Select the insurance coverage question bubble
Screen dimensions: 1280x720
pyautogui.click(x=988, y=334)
---
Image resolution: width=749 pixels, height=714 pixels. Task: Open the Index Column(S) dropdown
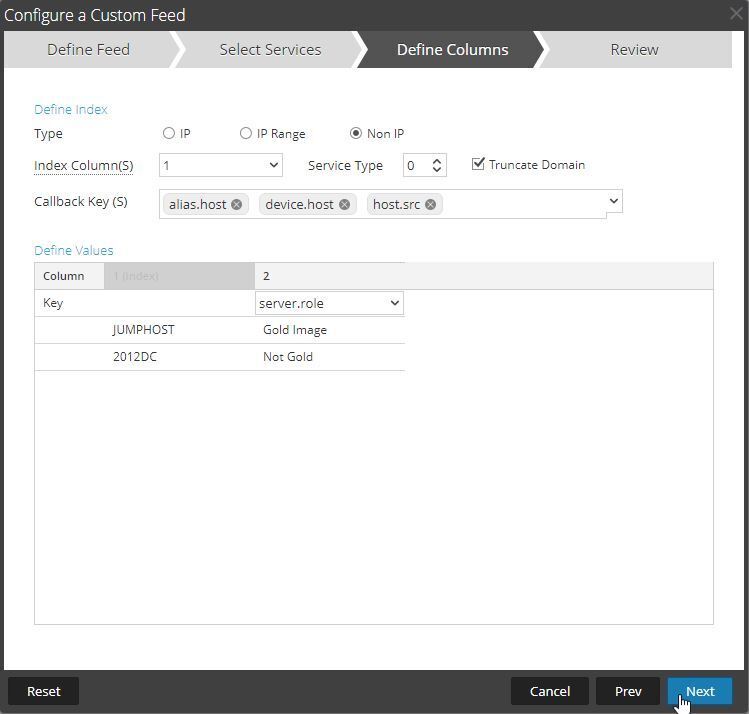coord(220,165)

→ Set task: Reproduce verbatim the lines from the one containing "Image resolution: width=749" up to and including the one containing "coord(220,165)". Leave the pictures out of your answer.

→ Reply:
Image resolution: width=749 pixels, height=714 pixels. Task: Open the Index Column(S) dropdown
coord(220,165)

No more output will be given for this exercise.